Dijelaskan Wamen, Kemenag juga sudah membuat skala prioritas kemana penggunaannya. Salah satu yang sudah berjalan adalah dengan RS Haji Pondok Gede yang melayani banyak pasien COVID-19. Untuk hal itu kami meminjamkan gedung utama Asrama Haji Pondok Gede sebagai fasilitas perawatan pasien dalam pemantauan (PDP).
Untuk sementara katanya, fasilitas yang digunakan 70 kamar guna keperluan mengkarantina orang yang berstatus PDP, dirawat sambil menunggu kepastian akan hasil tes COVID-19 mereka dan ketika sudah dinyatakan positif akan dikirim ke rumah sakit rujukan
“Kami juga terus melakukan koordinasi dengan seluruh Kanwil untuk mendapat masukan dari mereka tentang kawasan yang sangat membutuhkan bantuan penanganan wabah COVID-19 ini,” imbuhnya.
Lebih lanjut, jumlah asrama haji yang dimiliki Kemenag ada 16 yang tersebar di seluruh wilayah Indonesia.
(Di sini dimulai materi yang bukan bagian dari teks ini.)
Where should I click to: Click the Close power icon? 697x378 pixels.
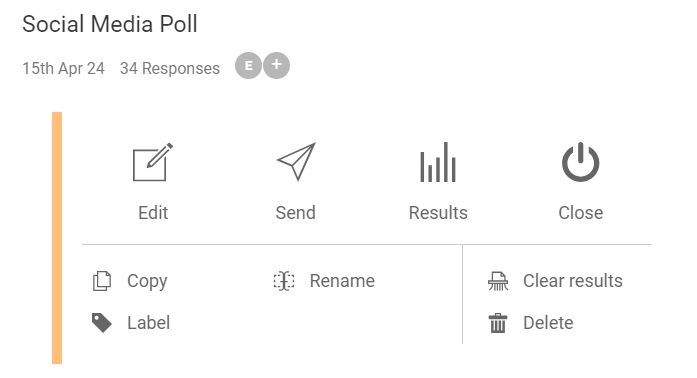(x=581, y=162)
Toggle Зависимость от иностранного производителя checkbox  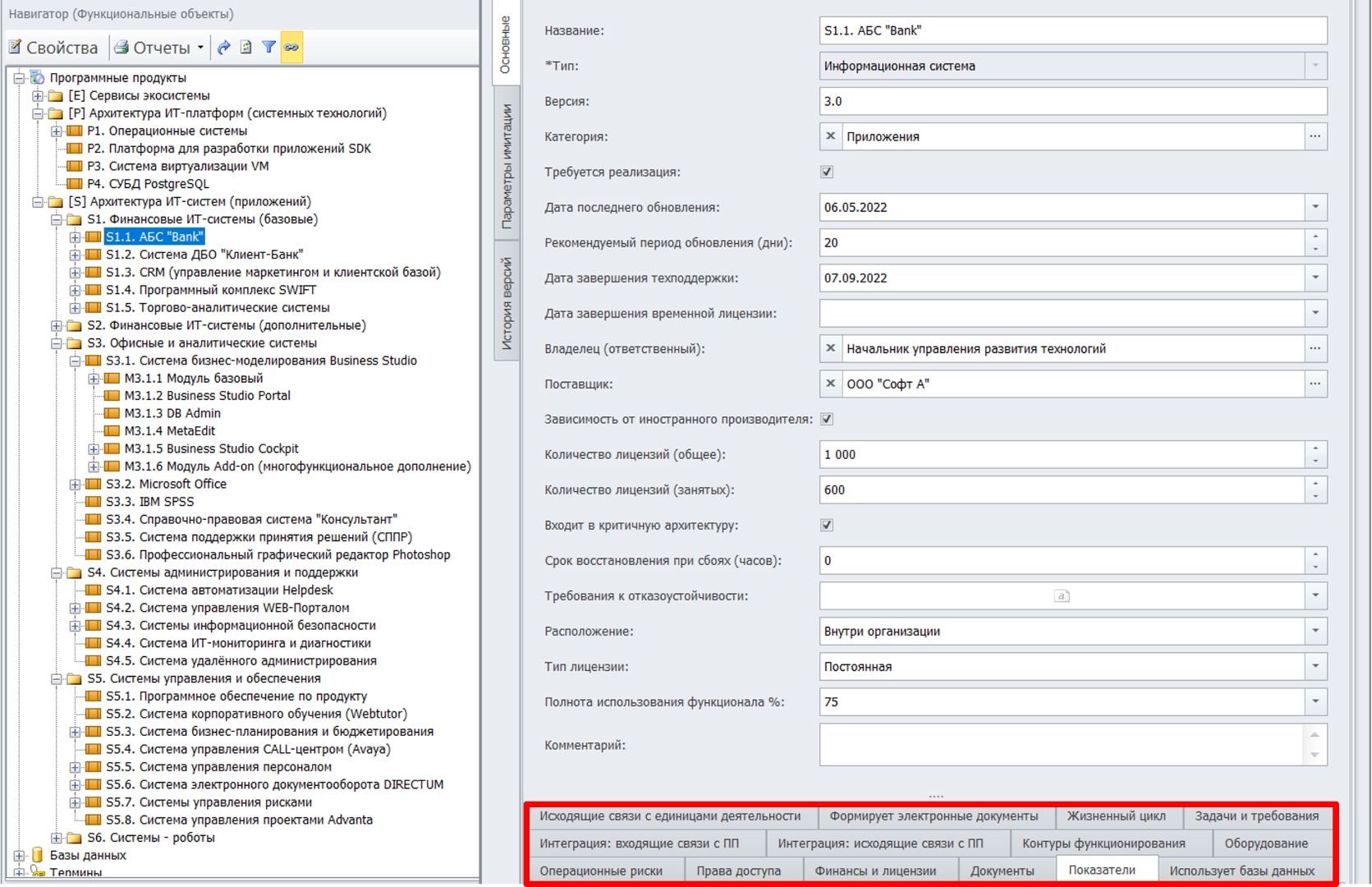[x=827, y=419]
Oleh karena itu, Kemenag menindaklanjuti amanat Presiden RI agar setiap kementetian dan lembaga melakukan revisi anggarannya untuk dialokasikan penanggulangan pandemi Corona.
“Lebih dari Rp300 miliar anggaran telah direlokasi untuk membantu penganan wabah virus Corona. Anggaran itu dihimpun dari sejumlah pos perjalanan dinas di luar dan dalam negeri serta kegiatan reguler,” pungkaa Zainut Tauhid.